I'm signed up for a 5K in 3 weeks. I'm nowhere near ready, but 3 weeks is long enough to make some difference. The thing about training is, you can't cram it all in at once. I know I will be standing on the finish line, regretting the training opportunities I've already passed up.

For running, I need strong legs and good aerobic conditioning, heart and lungs. My training opportunities to run are limited, mostly in the morning, and I need to be realistic about how hard I can drive myself.

I did well this week, though not perfect. The weather is so insanely beautiful I have a hard time justifying not being out side all the time. but for some reason, I'm suffering from some pretty extreme sleep disruptions. I'm doing what I should: out doors often, cut out the computer before bed, eating pretty well, exercising much more than before. I mostly fall asleep as my head hits the pillow, but I'm spending literally hours in the middle of the night unable to get back to sleep. It's stress, both with kids and at work, and here us big much more I can do about that. I take melatonin as I go to bed, but I don't want to take more in the middle of the night.

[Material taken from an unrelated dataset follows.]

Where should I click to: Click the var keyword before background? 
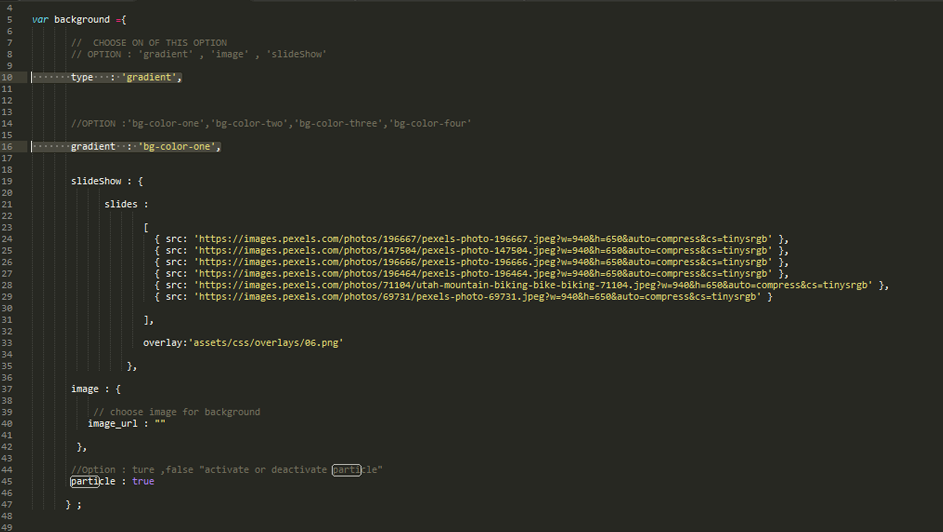[x=40, y=19]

This is what a bad nights sleep looks like. The darker grey is sleep, the lighter grey is tossing and turning. The gap in the middle is where I gave up and got out of bed to read- an actual and not terribly exciting book, not the iPad, with its disturbing blue frequency light.

The lack of sleep makes it harder to train in the mornings. I still did well this week. Sunday I did a serious training run outside. Monday I had my gym session, followed by a stolen 15 minutes on the treadmill with three fast sprints. Tuesday I got to the treadmill. Wednesday and Friday were busts for running, but I did another set of interval sprints on Thursday. (The reason the time is "stolen" is because I end up a few minutes late got work. It doesn't really matter, though.)

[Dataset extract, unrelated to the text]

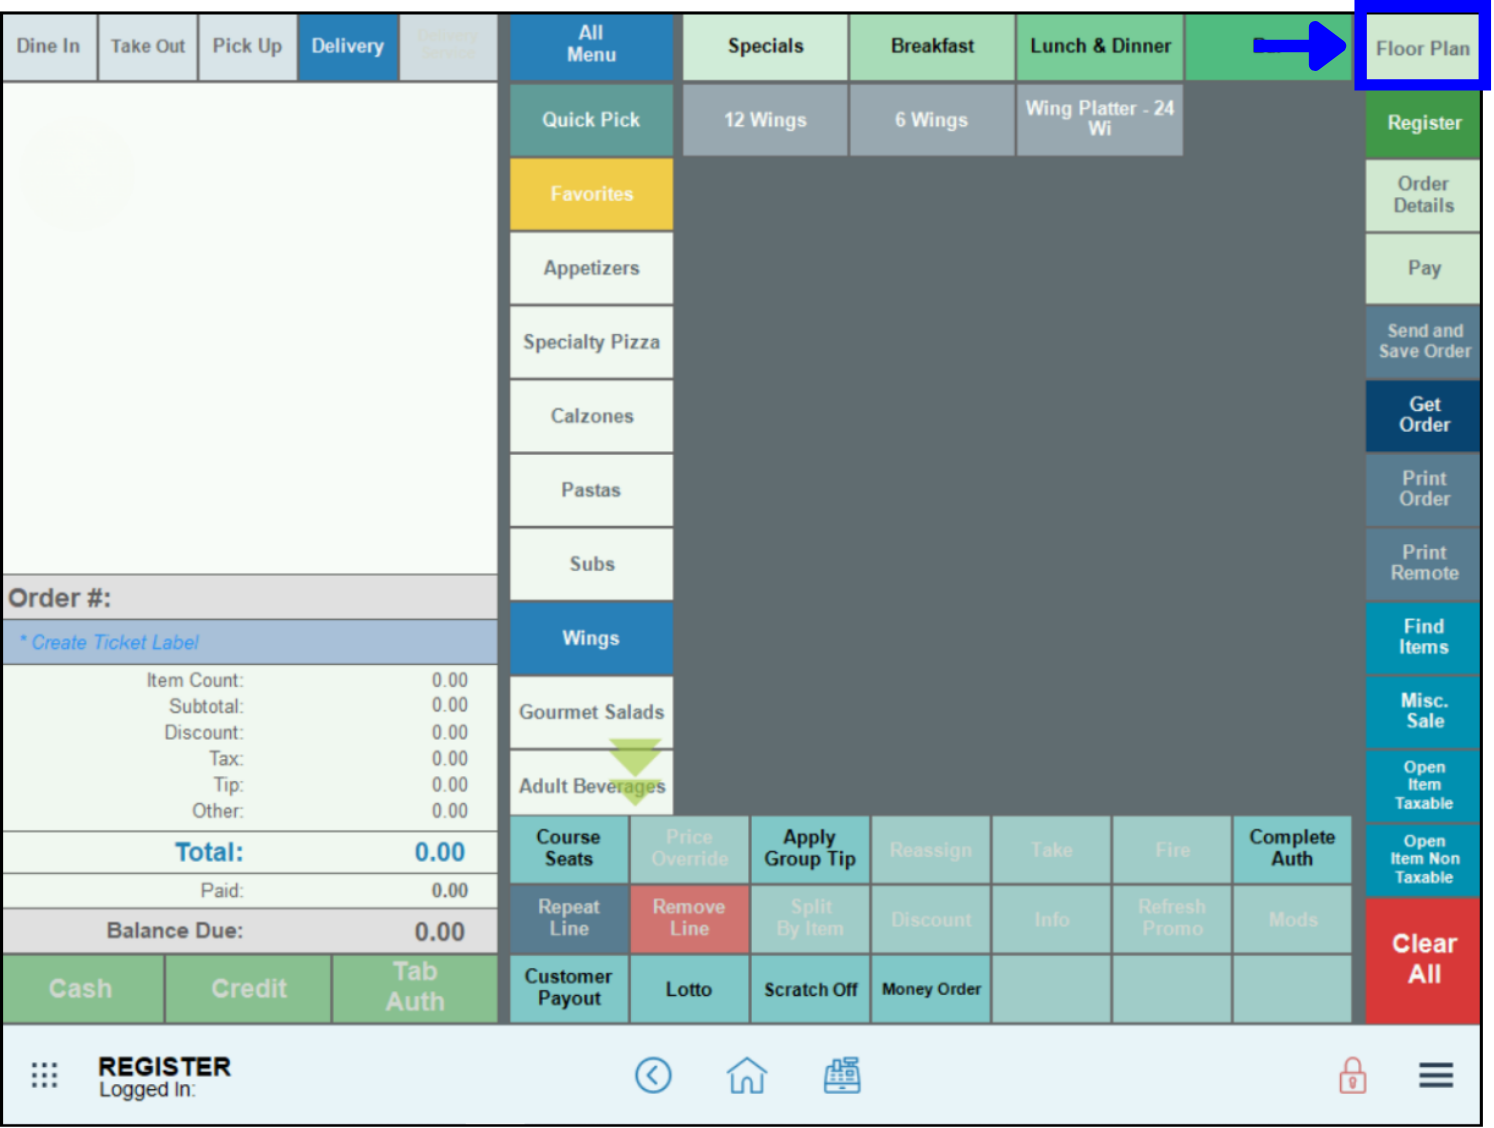The width and height of the screenshot is (1494, 1128).
Task: Click the home icon in bottom bar
Action: [746, 1076]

I'm also taking the opportunity to walk most days at lunch. Only a mile or so, at a brisk pace in this beautiful weather, but I figure it's all helpful for strengthening the legs.

Of course, I'm tracking all this mileage in an app. A good couple of days look like this:



Today, a street festival beckons. More walking. Totally delightful weather for it, too. There is also a pie eating contest..,

iPhone uPdate

Sunday, September 9, 2012

Still Trying

I've been thinking a lot about goals and commitments and where and what do I really want in this whole fitness thing.  But, it's very clear, that diet and fitness consciousness is part of the rest of my life.  (Note for future post:  Augusten Burroughs is wrong. To be explained another day.)

I'm reading The Power of Habit.  I'm not very far into it, but I think I got the core message the rest of the book will elaborate on:  "habit" is something that is fundamental to us as people. Habit exists out of conscious memory, and can be very powerful and persistent even when memory has gone away.  To make a habit, you need:  (1) trigger, (2) action and (3) reward. Habits burned into your brain do not ever go away, but they can be disrupted by superimposing new habits on top, with new, more powerful triggers or rewards.

So, I have work to do on my exercise triggers, but it's very clear that my exercise reward system consists of my gadgets and my statistics collected.  Also posting (and boasting) about it here.  I took a little run today, and here are the stats:

http://connect.garmin.com/activity/220577240

This is below my performance last April when I was training for a 5K.  I think I'm doing another one (schedule is a tad iffy) and I've got to focus to not embarrass myself.

Off the to rest of the day.  Cheerio.